Award-winning Mallorcan composer shares his love of, and concerns for, the island

Joan Valent & Mariana Salinas

Joan Valent (Algaida, 1964) is a composer and conductor with solid foundations. He studied cello, piano, musical analysis, composition and conducting in Palma and Barcelona. Later, he moved to Los Angeles, where he studied classical composition, film scoring and orchestral conducting at UCLA.

“Joan is an artist through and through, it’s the way he exists in the world,” says his wife, Mariana Salinas. He is the only living Spaniard who is published with the classical music company Deutsche Grammophon. He has been the artistic director of the Pollença Music Festival and has composed music for several films with directors such as Álex de la Iglesia, Antonio Chavarrías, Agustí Villaronga, and Sigfrid Monleón, as well as for the documentary ‘How Much Does Your Building Weigh, Mr. Foster?’

After several years living in Mexico, due to his wife being from there, he returned to live in Mallorca, and this time with the whole family. “For the last 10 years I have been very connected to the world of cinema. Now I have taken a short break to release a new album with Ainhoa Arteta and a chamber music group called ‘Poetic Bitácora’. Another project that has especially excited me for the last couple of years is organising three concerts every summer here, in our own garden, with artists such as Plácido Domingo, Anna Netrebko, and the violinist Daniel Hope, and with a maximum of 200 guests,” explains Joan.

He was nominated in 2014 for a Goya for the soundtrack of Las Brujas de Zugarramurdi (titled Witching & Bitching in English), for which he ended up winning a Fénix award. 2015 saw him attending the Golden Globes for his compositions for the film Birdman (Alejandro González Iñárritu) and in 2016 he won the Gaudí prize for his work in El Rey de la Habana (Agustí Villaronga). On his return to Mallorca the ‘Círculo de Economía’ organisation honoured his outstanding career by arranging a private event in which Joan presents discussions on and performances of four unpublished pieces of his next work. The event is also in support of the Natzaret Foundation, which helps vulnerable children.

Though immersed in numerous projects, he does not stop worrying about the issues that matter most to him: conservation, caring, and doing good. “Conservation worries me greatly. I live in a bubble of paradise, but I can buy a Cap Roig fish in Olivar Market, open it up, and find a piece of plastic,” he says, clearly concerned about the well-being of the Mallorcan people, the land, the sea, and the environment. “Beauty must be preserved and it is not a question of ecological trends or being vegan, it is a matter of caring. That would be enough,” says Joan.

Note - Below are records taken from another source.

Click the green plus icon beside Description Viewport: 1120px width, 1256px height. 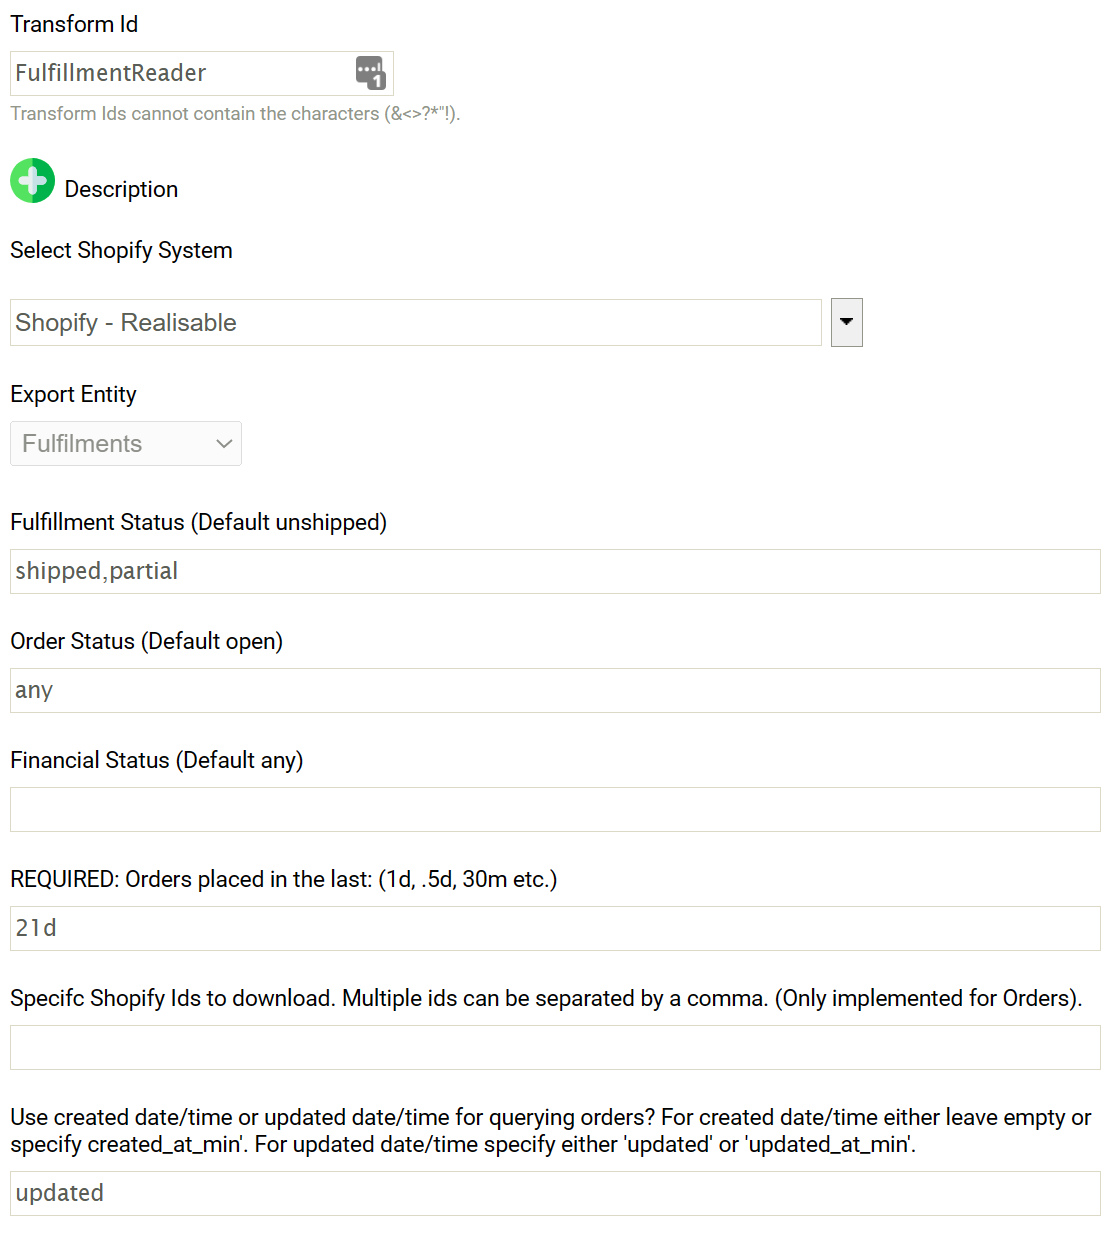tap(33, 181)
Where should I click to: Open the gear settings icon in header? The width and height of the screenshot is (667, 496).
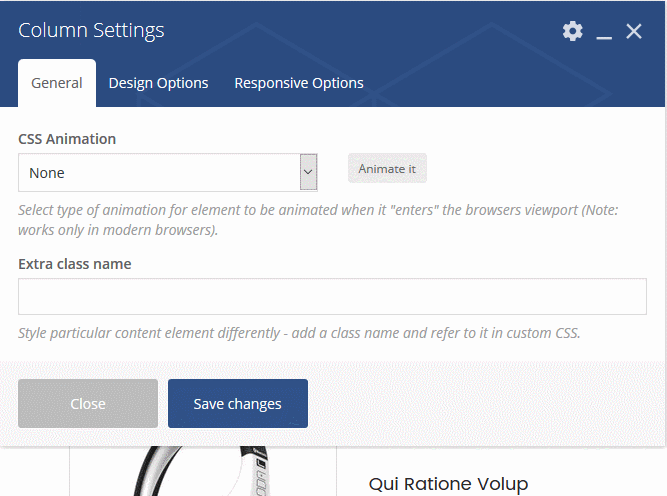pos(573,31)
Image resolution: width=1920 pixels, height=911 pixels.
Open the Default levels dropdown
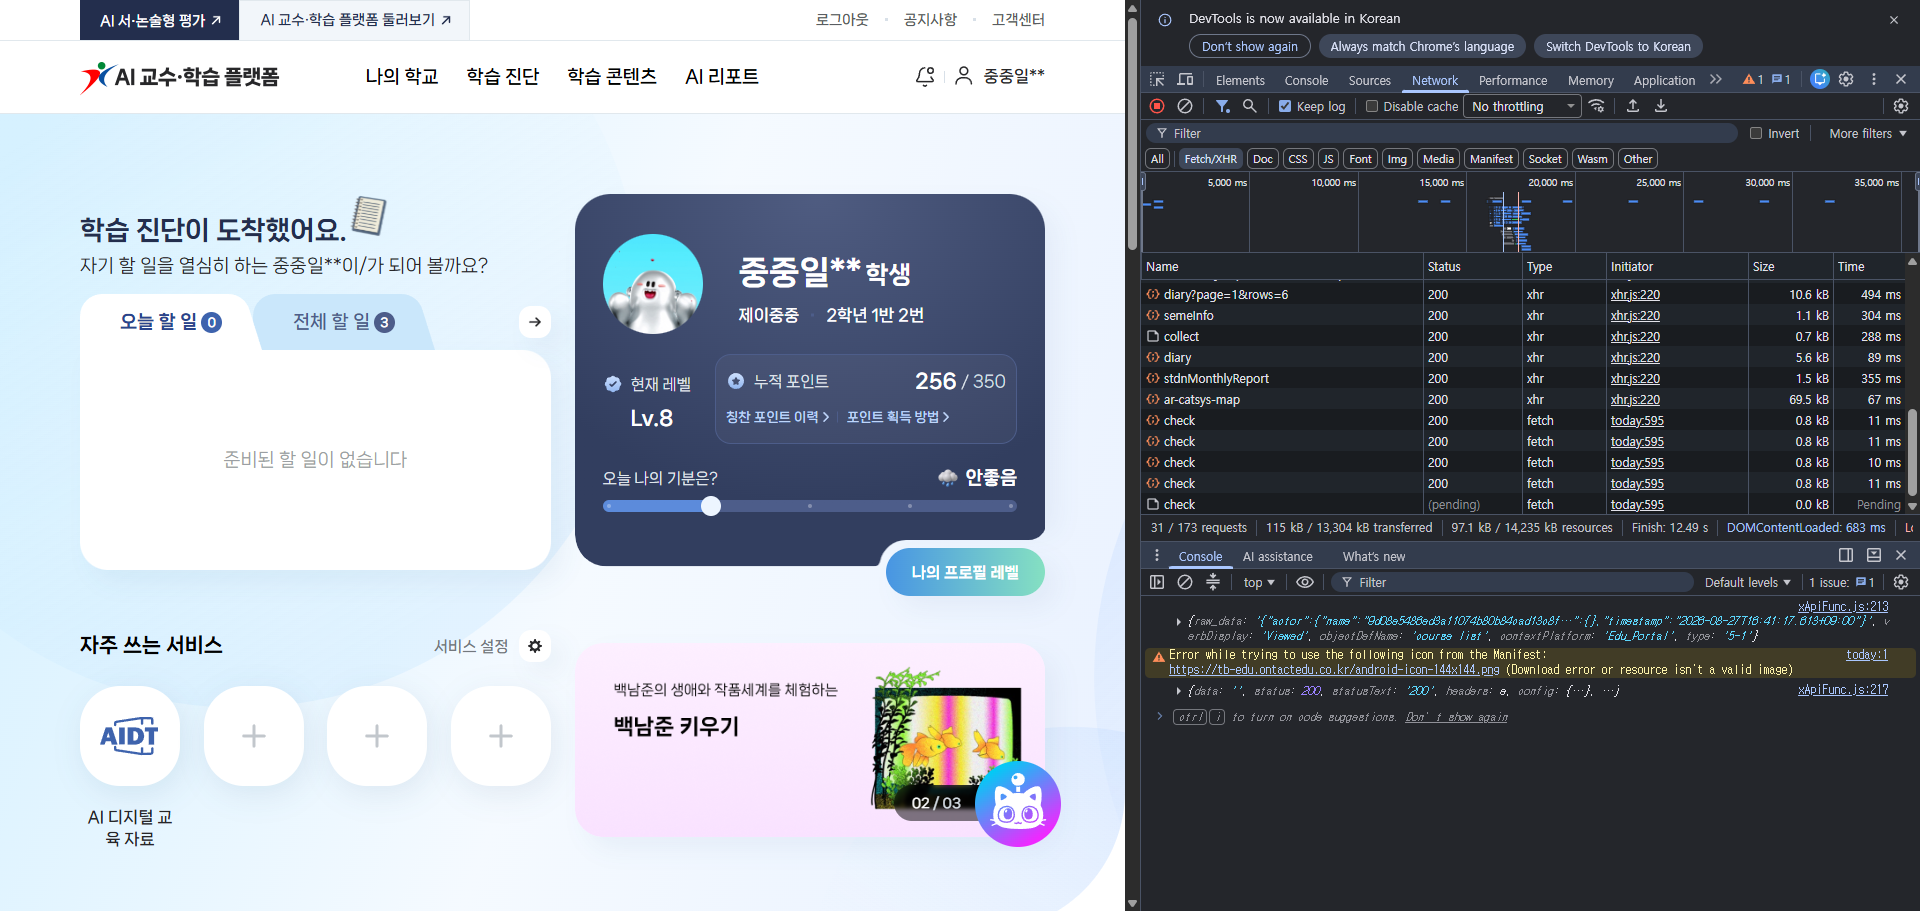[1747, 582]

At the end of the ‘90s, when he would returned from long spells working in Los Angeles, New York, Miami or Asia, he was always stirred by the hundreds of different-coloured watermills he saw on the road to Manacor. “It is a shame that each government does not maintain the political commitment to conservation of the land. Those mills, which are as important as Posidonia seagrass, used to make my eyes light up but no longer exist,” he laments.

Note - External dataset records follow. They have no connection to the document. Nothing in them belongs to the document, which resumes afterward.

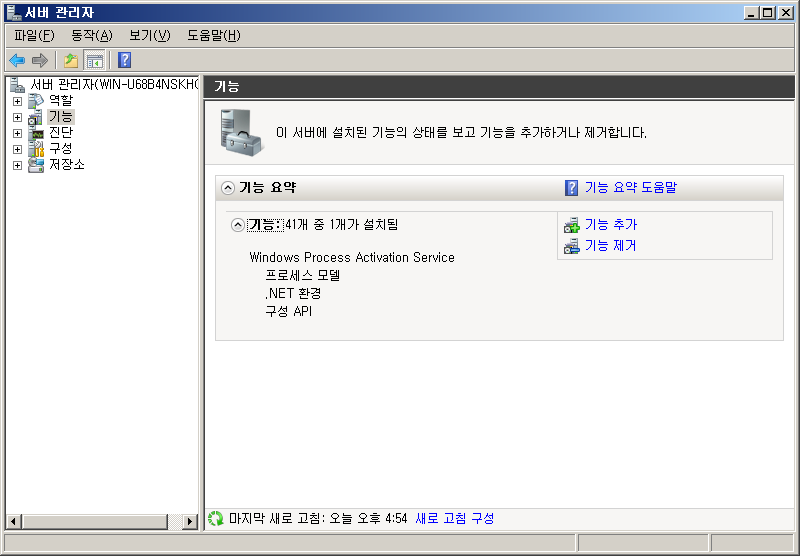Image resolution: width=800 pixels, height=556 pixels.
Task: Click the Back arrow toolbar icon
Action: [17, 60]
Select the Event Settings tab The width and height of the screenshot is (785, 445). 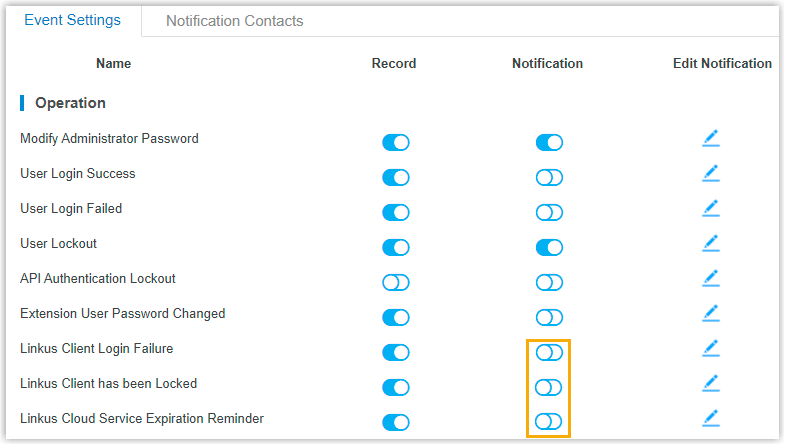[x=72, y=21]
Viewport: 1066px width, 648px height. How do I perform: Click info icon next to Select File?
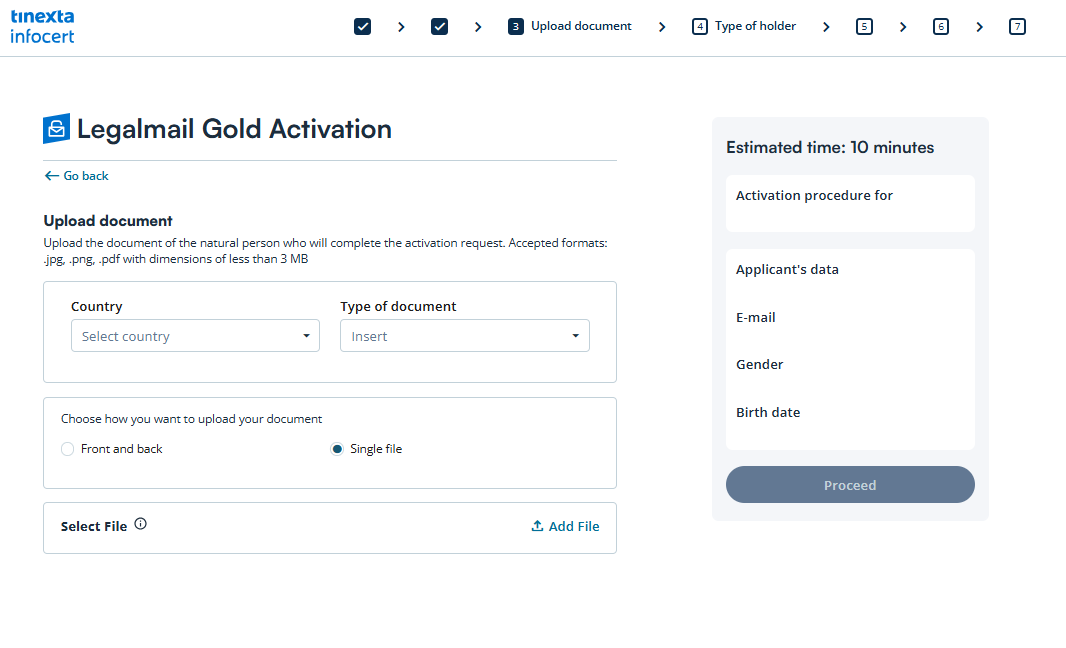(x=140, y=524)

His wife, writer, poet and direct link to the political history of Mexico, is a lover of the island. “Living in Mallorca is like living in my own private garden. I also feel that it has given me infinite freedom,” explains Mariana.

She hadn’t known Mallorca before, more mainland Spain as she studied in a boarding school in England and her best friends were Spanish, among them Sandra and Marta, the daughters of textile tycoon Amancio Ortega. Mariana and Joan met in Colombia during the Hay Festival. “I was returning from Miami Basel after a symphony concert for the ‘Los Carpinteros’ project. The very next day I was leaving for Cartagena with film director Alex de la Iglesia, but I was at the point of not going. That night I was invited by the President of Colombia to a party being held on an island that could only be reached by boat, but I did not arrive on time. And there was Mariana, “ he relates. His wife then correctly adds: “Thanks to being late, he arrived on time for his destiny.”